# Skim coat or start fresh



## DaveR (Dec 27, 2021)

Newbie here… i’m a novice drywaller, and doing a bathroom renovation. Drywall had paneling glued to it. I’ve done some skim coating in the past, but wondering if it might be easier just to tear out and hang new drywall, versus scraping the glue, priming and skimming. Thoughts?


----------



## hendrix417 (Aug 9, 2018)

how about 1/4" board over existing..


----------



## DaveR (Dec 27, 2021)

hendrix417 said:


> how about 1/4" board over existing..


Good idea.
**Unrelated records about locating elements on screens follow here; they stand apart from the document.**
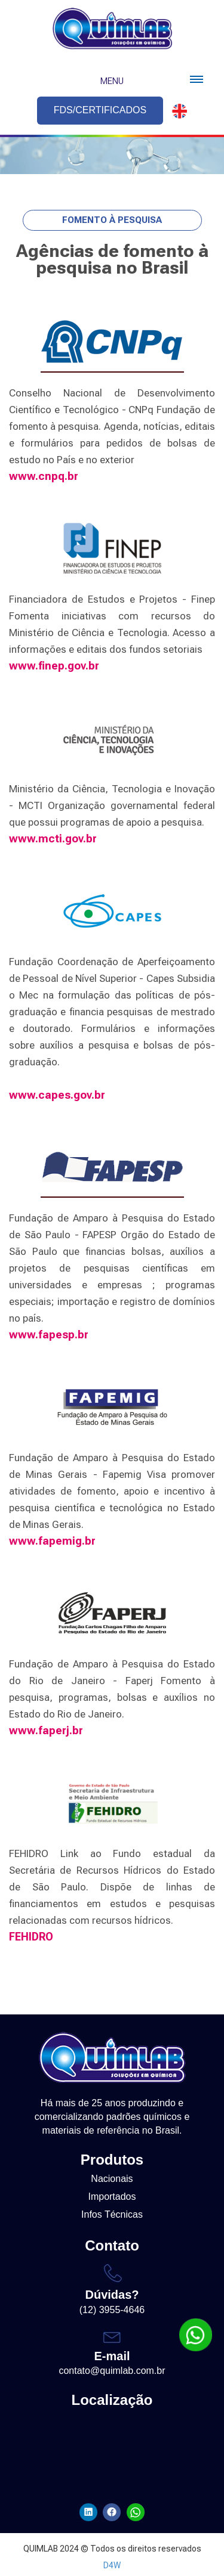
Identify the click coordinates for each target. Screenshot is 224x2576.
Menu (112, 81)
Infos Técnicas (112, 2214)
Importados (112, 2196)
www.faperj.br (46, 1730)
Guessing I’d still need to scrape off a the glue splotches first?


----------



## hendrix417 (Aug 9, 2018)

that bathroom is huge! looks commercial? could you get away with 1/2" board? if so, then laminate over with 1-5/8" screws. too much work to skim that nightmare. and yes, scrape off glue.


----------



## Tonydif (May 8, 2021)

In a bathroom, tear.it out.

Another room I'd say go overtop with another layer.

Can't repair that.


----------



## Mjaw (Nov 24, 2020)

Scrape the glue off coat with 1/4 or 3/8 sheets, make sure added material works fixtures depth.


----------



## Shelwyn (Apr 10, 2015)

Bathroom reno you should rip it all out. Any mold or bad smells wont go away with just a little bit of mud on top. 

Unless there's a financial limitation you should go all the way.


----------



## Muddobber (Jan 14, 2022)

Definitely gut and start over….


----------